Earlier, while introducing his family, Kumar got quite emotional when he spoke of his parents "Colonel Sundaram and Vasantha, who instilled in our entire family the importance of public service."
He said, "Although they cannot be present here today, thanks to technological advancement that makes the world a global village, broadband and bandwidth permitting, they are watching these proceedings via webcast from their home in Delhi."
Once Kumar, who was nominated by President Obama in October is confirmed, along with his son, Aditya Kumar, they would perhaps be the only father and son serving in the same US Administration. Aditya Kumar, the former chief financial officer for Obama for America, which was President Obama's presidential campaign, is currently special assistant to White House Chief of Staff Rahm Emanuel and Director of Special Projects.

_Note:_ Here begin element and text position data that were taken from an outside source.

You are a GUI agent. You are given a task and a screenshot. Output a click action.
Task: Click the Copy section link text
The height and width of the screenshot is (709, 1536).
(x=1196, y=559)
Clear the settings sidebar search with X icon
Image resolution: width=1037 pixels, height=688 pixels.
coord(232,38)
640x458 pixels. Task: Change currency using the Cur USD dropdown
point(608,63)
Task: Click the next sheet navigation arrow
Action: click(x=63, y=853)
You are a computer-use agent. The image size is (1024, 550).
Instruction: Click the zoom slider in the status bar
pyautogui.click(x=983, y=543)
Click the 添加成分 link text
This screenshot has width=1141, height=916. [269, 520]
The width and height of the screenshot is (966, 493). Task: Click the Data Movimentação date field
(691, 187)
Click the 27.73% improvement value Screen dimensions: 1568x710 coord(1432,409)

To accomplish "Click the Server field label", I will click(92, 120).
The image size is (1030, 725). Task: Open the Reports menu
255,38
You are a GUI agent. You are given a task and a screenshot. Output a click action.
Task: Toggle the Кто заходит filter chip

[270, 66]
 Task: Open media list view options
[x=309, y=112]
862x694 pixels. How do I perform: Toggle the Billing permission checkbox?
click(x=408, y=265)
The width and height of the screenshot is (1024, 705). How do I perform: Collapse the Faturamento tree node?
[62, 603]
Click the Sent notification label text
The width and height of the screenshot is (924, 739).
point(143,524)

The White House announcement on his nomination by Obama also stated: "Between 1970 and 1985, Kumar was a news anchor on national television in India."
Asked about this, he said that he was a sports commentator and anchor for Doordarshan, "doing what they call the sports round-up, and then moved on to do the news from the 1970s through the 1980s."
"Doordarshan, was the only news channel at that time -- so one news channel reaching to almost a billion people," he said.
He founded KaiZen in January 2004 and from 2006 to 2007, served as special adviser to the Clinton Foundation, working closely with the principals and governments in sub-Saharan Africa to establish private-public partnerships to stimulate economic development in the region. He focussed on developing agriculture related initiatives, inputs and infrastructure to promote food security, nutrition and health.
Kumar's initiatives led to large scale use of fertilizers in Rwanda for the first time, resulting in increased crop yield and food surplus, helping small holder farmers realize four-fold return on input investment in test regions.